[Pixel coordinate grounding data]
== Segment start ==
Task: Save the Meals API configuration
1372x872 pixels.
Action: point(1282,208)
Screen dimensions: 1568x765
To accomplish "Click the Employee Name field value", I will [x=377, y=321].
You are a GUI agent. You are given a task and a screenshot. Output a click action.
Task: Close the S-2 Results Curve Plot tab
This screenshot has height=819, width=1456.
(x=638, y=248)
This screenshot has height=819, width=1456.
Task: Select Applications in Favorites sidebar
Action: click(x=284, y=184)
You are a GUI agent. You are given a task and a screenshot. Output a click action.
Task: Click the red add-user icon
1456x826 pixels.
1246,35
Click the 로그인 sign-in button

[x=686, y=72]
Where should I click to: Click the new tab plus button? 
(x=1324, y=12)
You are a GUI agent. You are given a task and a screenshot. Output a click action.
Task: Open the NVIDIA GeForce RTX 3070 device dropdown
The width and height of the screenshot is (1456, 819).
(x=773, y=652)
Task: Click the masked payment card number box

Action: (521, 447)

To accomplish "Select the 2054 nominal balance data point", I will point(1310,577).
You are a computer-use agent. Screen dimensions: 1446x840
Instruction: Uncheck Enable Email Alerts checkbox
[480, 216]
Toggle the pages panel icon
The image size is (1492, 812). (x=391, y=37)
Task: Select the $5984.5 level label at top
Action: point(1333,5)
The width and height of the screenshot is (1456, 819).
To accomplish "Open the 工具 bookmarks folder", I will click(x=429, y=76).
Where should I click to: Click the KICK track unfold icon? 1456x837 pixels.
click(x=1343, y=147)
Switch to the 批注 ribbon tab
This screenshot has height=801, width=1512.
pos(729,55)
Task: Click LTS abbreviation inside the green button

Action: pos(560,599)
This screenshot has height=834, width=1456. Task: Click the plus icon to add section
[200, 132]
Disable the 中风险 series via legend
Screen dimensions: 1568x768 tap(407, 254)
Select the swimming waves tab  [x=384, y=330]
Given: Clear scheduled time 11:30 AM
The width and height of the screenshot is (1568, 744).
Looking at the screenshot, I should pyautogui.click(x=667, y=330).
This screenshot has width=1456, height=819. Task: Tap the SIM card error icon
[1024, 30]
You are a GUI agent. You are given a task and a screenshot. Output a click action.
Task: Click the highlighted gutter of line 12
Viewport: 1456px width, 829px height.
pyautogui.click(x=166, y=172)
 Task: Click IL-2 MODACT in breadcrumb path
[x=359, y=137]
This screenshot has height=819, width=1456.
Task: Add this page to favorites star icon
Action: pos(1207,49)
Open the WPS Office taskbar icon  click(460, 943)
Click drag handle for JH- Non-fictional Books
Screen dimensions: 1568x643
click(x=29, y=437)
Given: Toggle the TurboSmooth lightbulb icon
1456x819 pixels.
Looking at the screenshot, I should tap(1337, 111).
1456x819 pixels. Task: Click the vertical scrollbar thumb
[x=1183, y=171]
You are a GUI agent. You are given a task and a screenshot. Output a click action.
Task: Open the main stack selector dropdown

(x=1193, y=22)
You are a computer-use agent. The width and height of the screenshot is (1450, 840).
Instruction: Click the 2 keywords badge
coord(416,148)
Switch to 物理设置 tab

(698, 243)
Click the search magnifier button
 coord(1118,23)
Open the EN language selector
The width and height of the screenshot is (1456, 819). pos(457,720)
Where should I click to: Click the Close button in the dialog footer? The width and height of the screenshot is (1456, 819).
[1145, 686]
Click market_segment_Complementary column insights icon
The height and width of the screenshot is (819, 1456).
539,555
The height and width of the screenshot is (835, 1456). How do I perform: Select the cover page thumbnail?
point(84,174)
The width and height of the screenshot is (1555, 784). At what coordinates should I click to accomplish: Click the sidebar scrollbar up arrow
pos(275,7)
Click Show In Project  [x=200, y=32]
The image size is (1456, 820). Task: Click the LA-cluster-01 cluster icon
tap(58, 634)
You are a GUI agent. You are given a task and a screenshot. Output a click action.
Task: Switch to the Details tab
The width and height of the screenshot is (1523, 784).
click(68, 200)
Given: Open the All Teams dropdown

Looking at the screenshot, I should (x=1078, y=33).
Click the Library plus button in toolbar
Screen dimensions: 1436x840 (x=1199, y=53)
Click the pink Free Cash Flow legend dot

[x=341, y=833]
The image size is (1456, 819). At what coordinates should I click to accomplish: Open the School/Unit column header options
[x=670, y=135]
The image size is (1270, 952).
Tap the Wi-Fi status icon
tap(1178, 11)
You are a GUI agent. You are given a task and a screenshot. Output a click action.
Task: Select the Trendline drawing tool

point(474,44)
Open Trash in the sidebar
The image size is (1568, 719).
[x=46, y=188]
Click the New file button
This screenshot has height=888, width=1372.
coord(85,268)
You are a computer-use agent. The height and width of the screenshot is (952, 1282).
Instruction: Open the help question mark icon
== Segment end ==
Exercise objective: After locating the line that contains "Task: Close the S-2 Results Curve Plot tab", please copy exactly every line from the start of the records through it, and nothing else.

Completed exercise:
Task: Save the Meals API configuration
1372x872 pixels.
Action: point(1282,208)
Screen dimensions: 1568x765
To accomplish "Click the Employee Name field value", I will [x=377, y=321].
You are a GUI agent. You are given a task and a screenshot. Output a click action.
Task: Close the S-2 Results Curve Plot tab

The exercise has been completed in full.